Excerpts from a dataset
========

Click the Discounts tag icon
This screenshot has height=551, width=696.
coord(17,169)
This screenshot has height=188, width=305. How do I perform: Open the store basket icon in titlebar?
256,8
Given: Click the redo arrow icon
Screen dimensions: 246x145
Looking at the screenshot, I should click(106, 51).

========

| Your assignment |
Retype all of the entries precisely as they are.

| Result of the task |
Click the Discounts tag icon
This screenshot has height=551, width=696.
coord(17,169)
This screenshot has height=188, width=305. How do I perform: Open the store basket icon in titlebar?
256,8
Given: Click the redo arrow icon
Screen dimensions: 246x145
Looking at the screenshot, I should click(106, 51).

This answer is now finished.